Monday, 3 June 2013

A Communal Late Night At Gaza


I thought I would end on this piece of ambient brilliance tonight. I'm physically and mentally drained, and 'Nablus' from NY's Ajnabi (the song is one of two abstract reflections/meditations on the situation in Palestine crafted after spending a time volunteering in the West Bank) has me close to tears. I had a conversation only yesterday with James, the guitarist from Violent Soho, about those moments where music moves you in such a way, and that those moments don't appear as often as you get older, or wiser, or more cynical...I don't know. I still remember when I saw the emotion on display at the 2009 Glastonbury when Blur reformed. I didn't get it, that much invested emotion into one thing... But songs like 'Nablus' pulls me back. Ive been looking over the twinkling lights of Brisbane, this plugged into my cerebral vortex, and I started to remember all the moments when it DID mean something: dancing to Mogwai by the side of the road at 4.30am, the fog starting to lift, the sun starting to rear its weary head; listening to Sigur Ros as the sunset lit up Mt Cook in New Zealand in various pastel hues; Radiohead causing my breath to catch when 'Like Spinning Plates' staggered over an awestruck Melbourne crowd.

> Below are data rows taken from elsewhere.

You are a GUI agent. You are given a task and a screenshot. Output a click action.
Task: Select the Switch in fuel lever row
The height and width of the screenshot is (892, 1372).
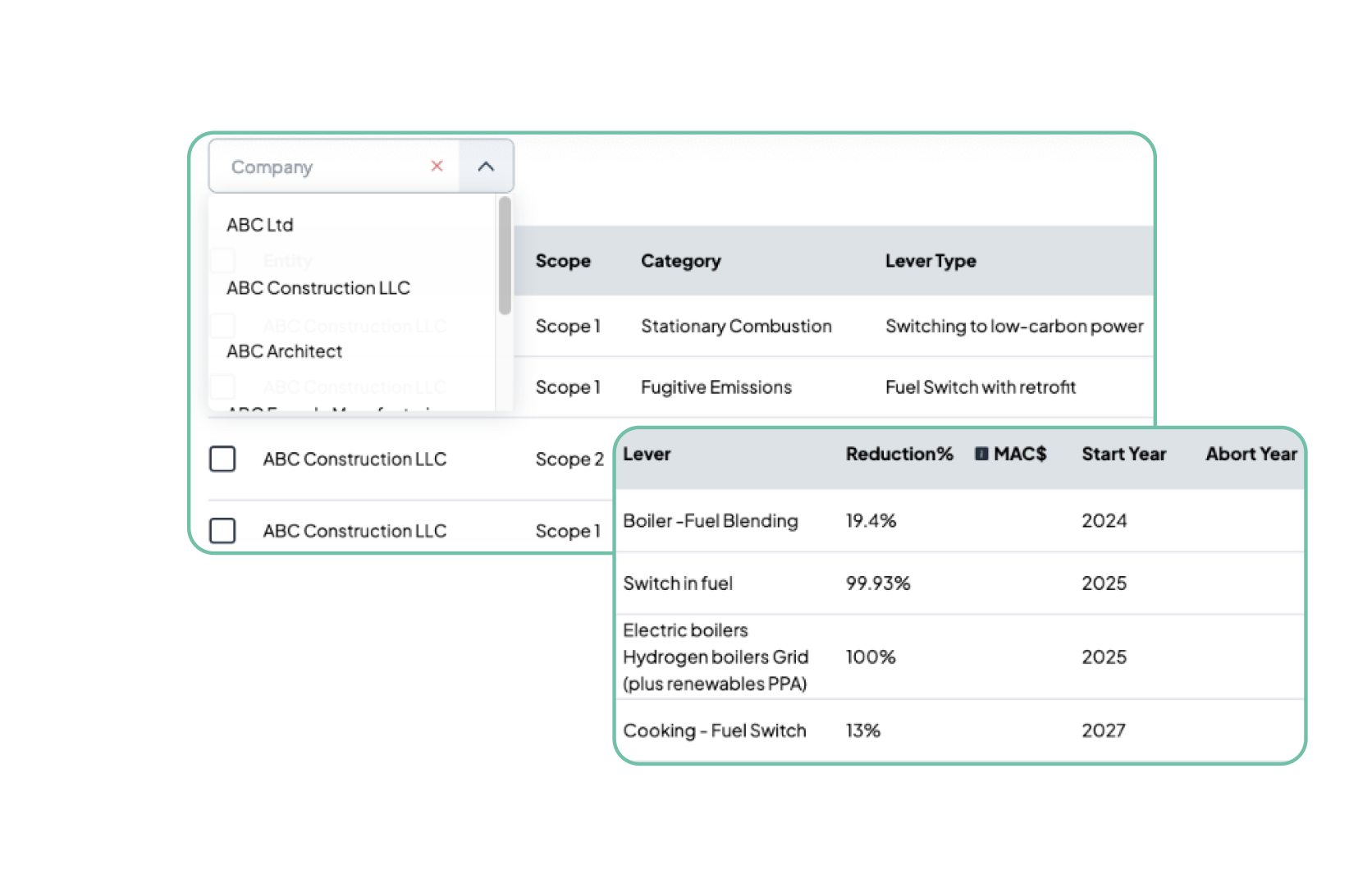(x=678, y=583)
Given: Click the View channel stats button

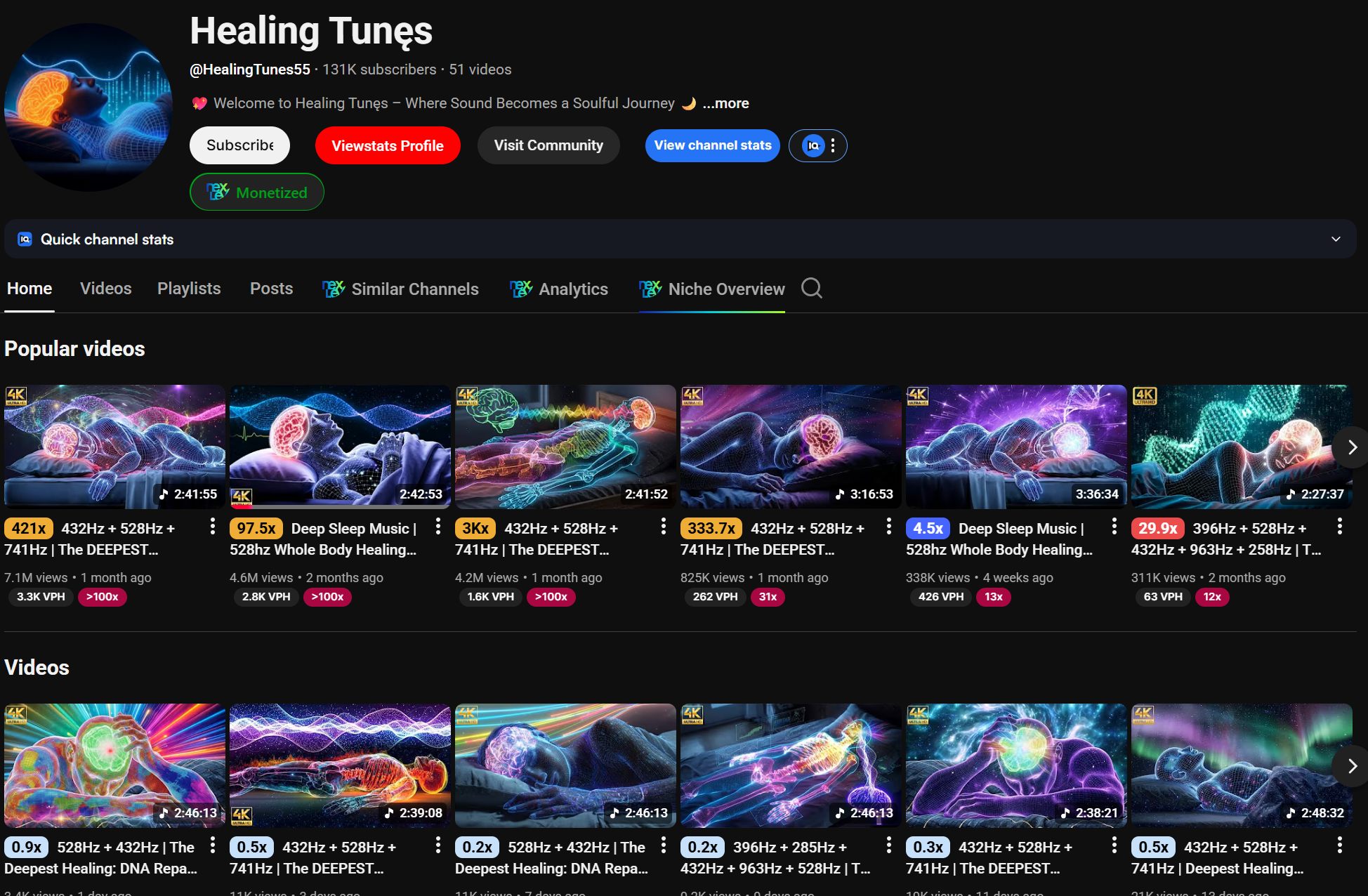Looking at the screenshot, I should click(x=711, y=145).
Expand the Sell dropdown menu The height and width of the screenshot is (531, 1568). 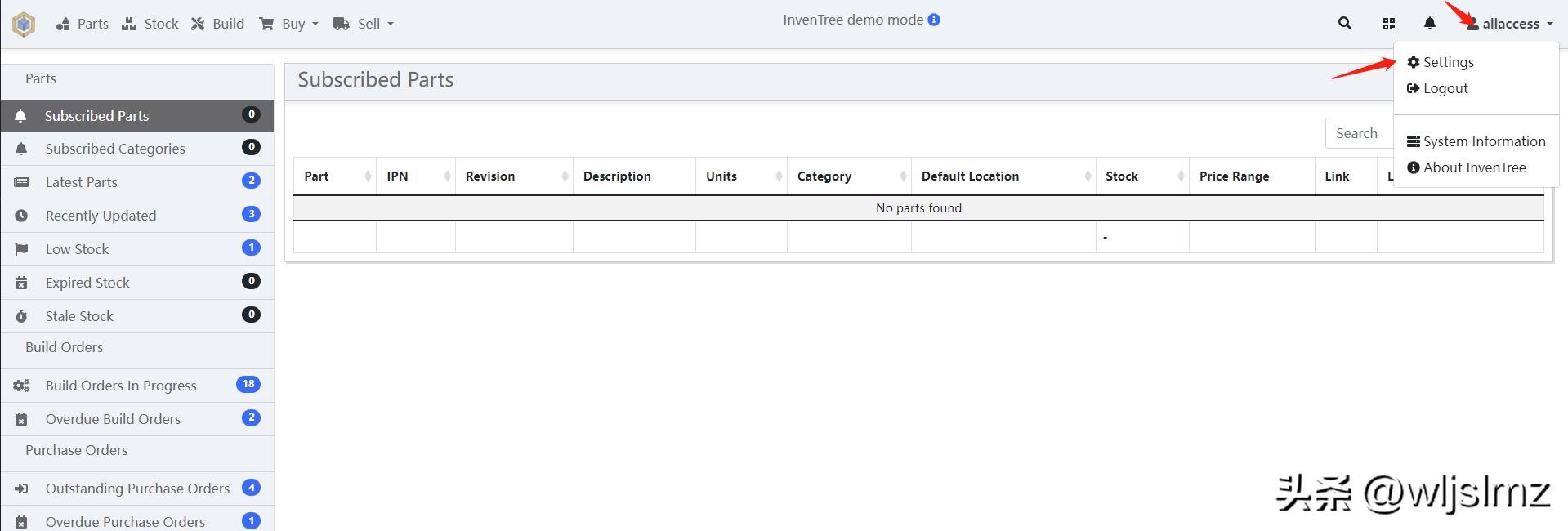pyautogui.click(x=364, y=24)
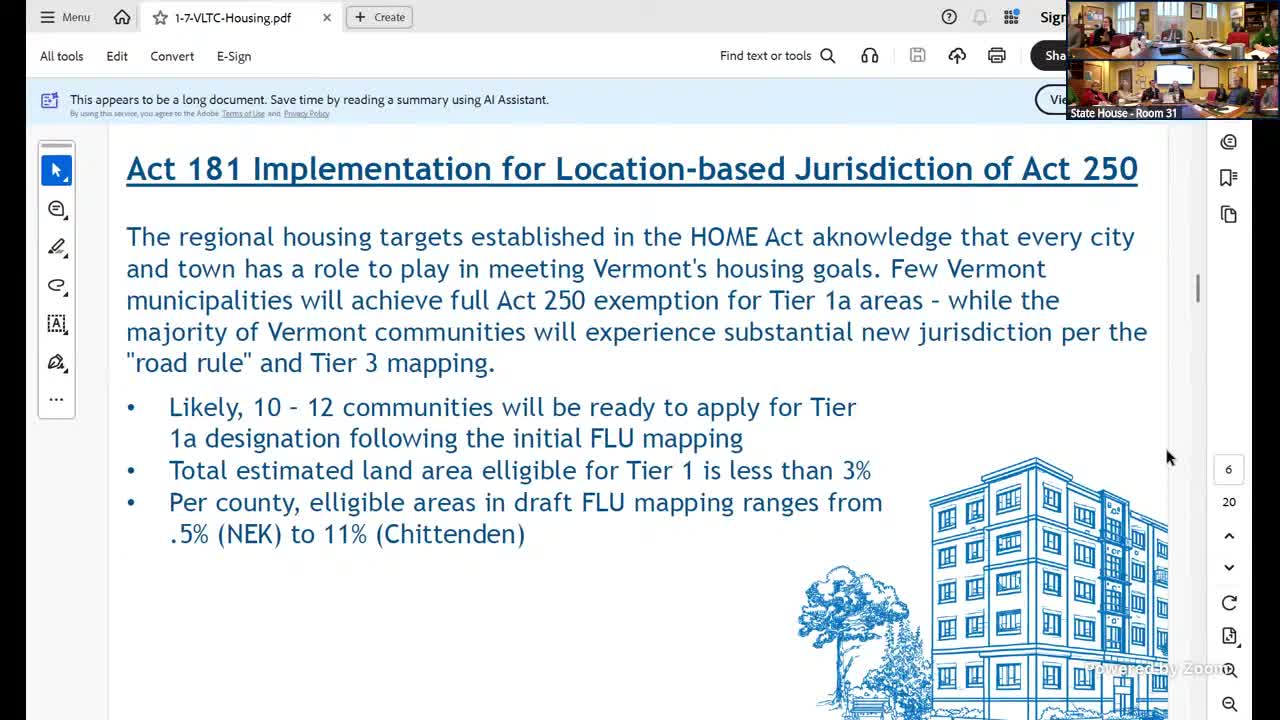Viewport: 1280px width, 720px height.
Task: Open Adobe's Privacy Policy link
Action: pos(306,113)
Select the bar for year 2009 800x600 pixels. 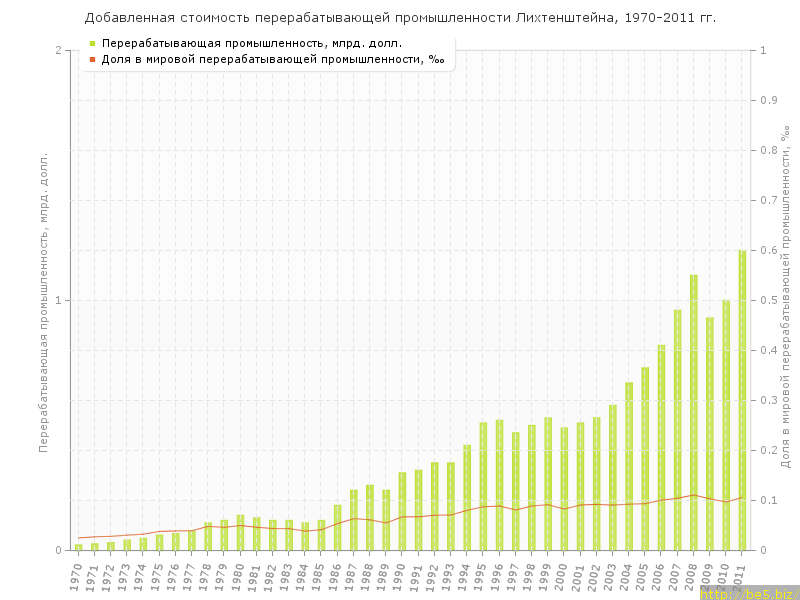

The list kept spooling forth - listening to My Father My King for the first time, or Raveonettes' Whip It On ad nauseum one heady evening, or when Source Tags & Codes first came out...then there is the first time I heard The Who's 'The Seeker', or Led Zep's 'When The Levee Breaks'; Alex Maas sing 'The Sniper', or Dad playing Born In The USA. All of these things are me, they make me who I am. And at this very moment, at this core second within the miasma of infinite seconds, I am Ajnabi too.